9 December 2003 - Binary Search Trees

  1. An ordered linked-list is a doubly linked-list in which each element is no smaller than its predecessor (if any) and no larger than its successor (if any).

    1. This is ascending order; there's also descending order.

  2. What kind of tree do you get if you fold an ordered linked list?

    1. The predecessors are in the left subtree, and the successors are in the right subtree.

    2. The values in the left subtree (if any) are no larger than the value in the root.

    3. The values in the right subtree (if any) are no smaller than the value in the root.

    4. A binary tree with this property is known as a binary search tree (or bst).

    5. Note that a binary search tree is defined only by the relation between node values.

      1. It says nothing about the shape of the binary tree.

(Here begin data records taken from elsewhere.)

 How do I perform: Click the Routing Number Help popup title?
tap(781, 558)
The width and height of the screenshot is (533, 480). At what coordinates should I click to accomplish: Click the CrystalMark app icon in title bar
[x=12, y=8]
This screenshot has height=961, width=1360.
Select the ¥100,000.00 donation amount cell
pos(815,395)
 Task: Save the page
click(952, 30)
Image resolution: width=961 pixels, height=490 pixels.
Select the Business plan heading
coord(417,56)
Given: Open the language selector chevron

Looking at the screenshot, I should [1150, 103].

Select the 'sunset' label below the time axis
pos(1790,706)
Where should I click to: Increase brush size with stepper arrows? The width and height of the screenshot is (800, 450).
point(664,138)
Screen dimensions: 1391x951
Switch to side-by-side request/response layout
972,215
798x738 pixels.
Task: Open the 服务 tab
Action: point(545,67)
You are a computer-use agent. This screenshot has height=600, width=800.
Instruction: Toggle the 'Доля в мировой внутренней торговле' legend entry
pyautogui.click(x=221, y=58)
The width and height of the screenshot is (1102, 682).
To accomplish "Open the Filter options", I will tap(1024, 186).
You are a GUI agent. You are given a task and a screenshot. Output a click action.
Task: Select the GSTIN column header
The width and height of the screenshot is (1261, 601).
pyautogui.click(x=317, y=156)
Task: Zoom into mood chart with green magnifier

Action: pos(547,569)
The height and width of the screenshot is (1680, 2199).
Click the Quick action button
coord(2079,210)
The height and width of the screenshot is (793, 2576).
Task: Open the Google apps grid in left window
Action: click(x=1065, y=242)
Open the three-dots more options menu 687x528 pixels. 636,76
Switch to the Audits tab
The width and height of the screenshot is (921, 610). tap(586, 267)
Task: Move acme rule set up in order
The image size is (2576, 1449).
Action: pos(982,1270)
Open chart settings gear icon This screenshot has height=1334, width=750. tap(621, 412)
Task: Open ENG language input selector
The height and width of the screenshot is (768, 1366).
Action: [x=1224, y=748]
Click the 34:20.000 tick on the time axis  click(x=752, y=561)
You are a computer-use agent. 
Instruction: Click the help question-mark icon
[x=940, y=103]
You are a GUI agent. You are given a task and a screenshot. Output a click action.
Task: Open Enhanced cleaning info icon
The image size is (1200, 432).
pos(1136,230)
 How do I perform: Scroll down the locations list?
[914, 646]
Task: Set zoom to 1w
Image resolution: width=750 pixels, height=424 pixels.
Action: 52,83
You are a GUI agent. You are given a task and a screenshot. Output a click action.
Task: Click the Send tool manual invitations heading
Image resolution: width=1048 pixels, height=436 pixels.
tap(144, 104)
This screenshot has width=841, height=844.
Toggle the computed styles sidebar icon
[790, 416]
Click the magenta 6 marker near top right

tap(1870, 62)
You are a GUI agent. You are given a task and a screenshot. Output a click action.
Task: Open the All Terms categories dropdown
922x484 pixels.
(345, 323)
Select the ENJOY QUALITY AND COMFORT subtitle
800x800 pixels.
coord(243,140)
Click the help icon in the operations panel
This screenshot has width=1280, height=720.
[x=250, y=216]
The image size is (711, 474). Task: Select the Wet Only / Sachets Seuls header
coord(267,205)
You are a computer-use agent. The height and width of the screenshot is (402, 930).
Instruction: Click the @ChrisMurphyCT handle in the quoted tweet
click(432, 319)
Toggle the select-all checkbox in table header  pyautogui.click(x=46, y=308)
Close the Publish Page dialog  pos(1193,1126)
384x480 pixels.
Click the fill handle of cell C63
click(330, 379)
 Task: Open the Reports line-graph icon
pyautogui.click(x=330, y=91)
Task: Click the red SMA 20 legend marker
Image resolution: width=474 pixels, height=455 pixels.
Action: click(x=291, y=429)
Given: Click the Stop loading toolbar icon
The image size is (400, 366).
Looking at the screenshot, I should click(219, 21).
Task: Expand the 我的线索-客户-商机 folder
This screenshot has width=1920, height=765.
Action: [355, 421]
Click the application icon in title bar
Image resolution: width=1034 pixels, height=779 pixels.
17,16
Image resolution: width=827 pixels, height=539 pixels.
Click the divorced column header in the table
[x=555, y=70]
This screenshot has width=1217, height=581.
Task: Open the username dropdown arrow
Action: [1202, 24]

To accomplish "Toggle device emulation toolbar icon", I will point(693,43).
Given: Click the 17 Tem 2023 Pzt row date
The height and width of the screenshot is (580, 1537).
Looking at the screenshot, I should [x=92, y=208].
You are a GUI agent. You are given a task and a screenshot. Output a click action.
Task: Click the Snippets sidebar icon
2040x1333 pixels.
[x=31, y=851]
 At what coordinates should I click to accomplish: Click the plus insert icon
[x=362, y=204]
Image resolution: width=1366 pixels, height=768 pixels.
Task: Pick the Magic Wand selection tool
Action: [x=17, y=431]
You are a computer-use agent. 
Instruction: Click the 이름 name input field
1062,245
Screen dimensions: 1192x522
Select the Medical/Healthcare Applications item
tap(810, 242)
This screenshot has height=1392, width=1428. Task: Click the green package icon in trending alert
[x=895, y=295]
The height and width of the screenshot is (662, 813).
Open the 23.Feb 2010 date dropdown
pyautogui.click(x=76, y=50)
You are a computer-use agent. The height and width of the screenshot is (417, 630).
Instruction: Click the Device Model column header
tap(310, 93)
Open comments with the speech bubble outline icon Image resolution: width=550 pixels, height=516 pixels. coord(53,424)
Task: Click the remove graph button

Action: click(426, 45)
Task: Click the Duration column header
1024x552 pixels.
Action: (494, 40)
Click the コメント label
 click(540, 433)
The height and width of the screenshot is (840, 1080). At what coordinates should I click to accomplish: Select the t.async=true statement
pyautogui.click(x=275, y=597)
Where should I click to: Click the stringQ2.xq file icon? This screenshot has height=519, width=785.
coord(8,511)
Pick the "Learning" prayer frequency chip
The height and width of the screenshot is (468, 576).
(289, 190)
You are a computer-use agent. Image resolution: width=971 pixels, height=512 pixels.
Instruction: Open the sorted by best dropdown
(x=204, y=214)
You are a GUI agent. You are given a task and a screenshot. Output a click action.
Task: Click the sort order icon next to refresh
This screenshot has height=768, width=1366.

      2. This will cause us problems.

  3. With a meaningful relation between the values in a bst, traversals can be more efficient than exhaustive search.

    1. But, unfortunately, that's not enough to ensure efficient traversals.

    2. And, unfortunately, bst manipulations become more complicated and expensive.

    3. find() 

      bool find(v)

  node p, c = find'(v, &psuedo-root, pseudo-root.right)

  return c != null


node, node find'(value v, node p, node c)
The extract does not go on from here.